USADA attorneys tried to portray Landis as an active participant in the LeMond plan. They pointed to his wardrobe that day – a black suit with a black tie instead of the yellow tie he’s worn every other day of the hearing – as evidence that he had it in for LeMond.

“That’s why I wore the black suit, because it was a terrible thing that happened,” Landis said. “It wasn’t a thing to celebrate by wearing a yellow tie.”

Was the black tie symbolic support for LeMond?

“No. It was a disaster. Nothing good could come out of that day,” Landis said.

Only bad things have come out of that day for Landis, whose new manager, Brent Kay, opened this week by releasing a letter saying Geoghegan had entered a rehab clinic.
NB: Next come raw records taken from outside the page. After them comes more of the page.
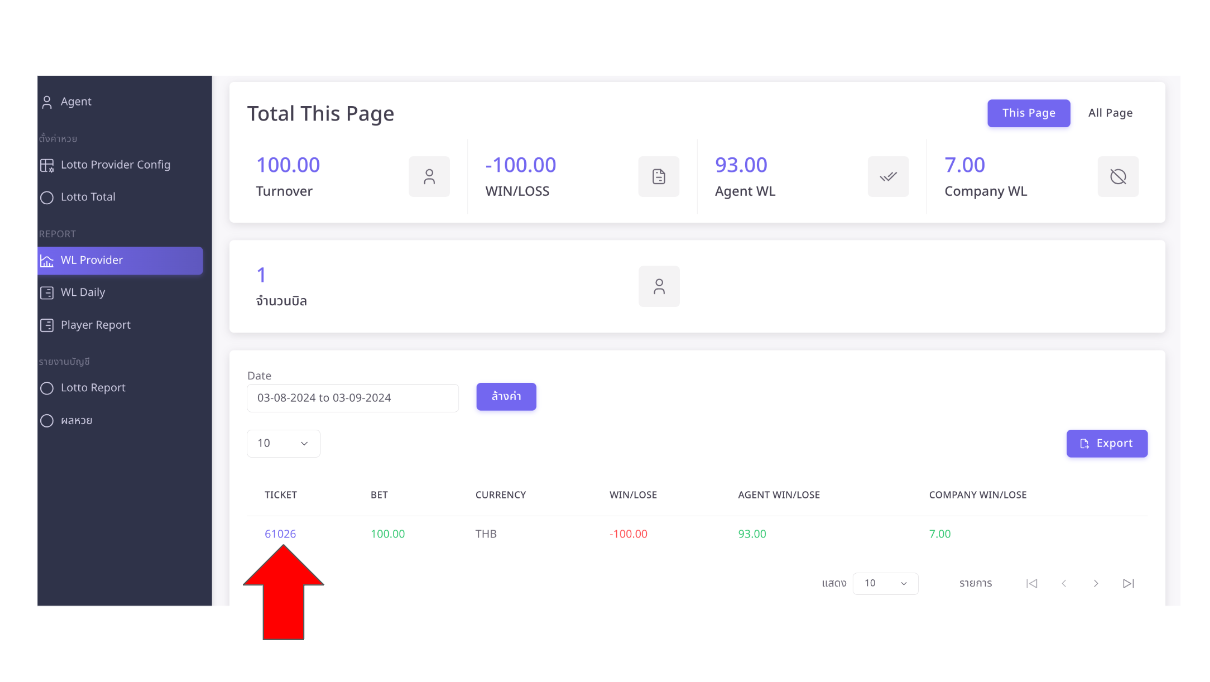Select the This Page toggle
1210x682 pixels.
(1028, 113)
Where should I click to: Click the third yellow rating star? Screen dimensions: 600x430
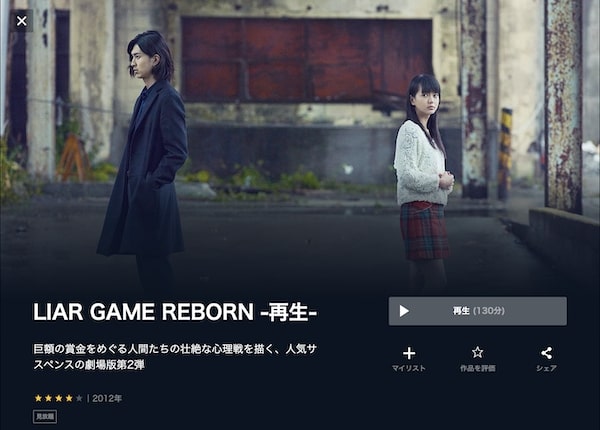[x=59, y=398]
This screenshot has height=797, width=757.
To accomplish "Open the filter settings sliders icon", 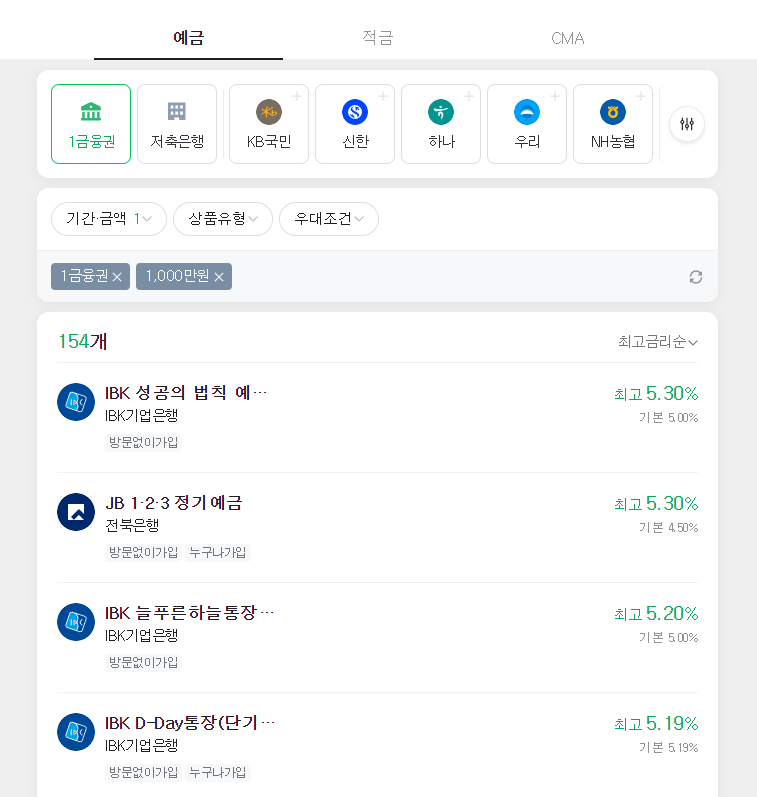I will (686, 124).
Meanwhile, a Los Angeles County sheriff’s sergeant based in Malibu said a detective is investigating the police report LeMond filed after receiving the call.

USADA attorneys asked him about his decision to join the Phonak cycling team despite knowing the team had well-documented problems with doping.

“While I was concerned about it, if I understood they were going to make changes that were the source of the problems, then I was happy with that,” Landis said.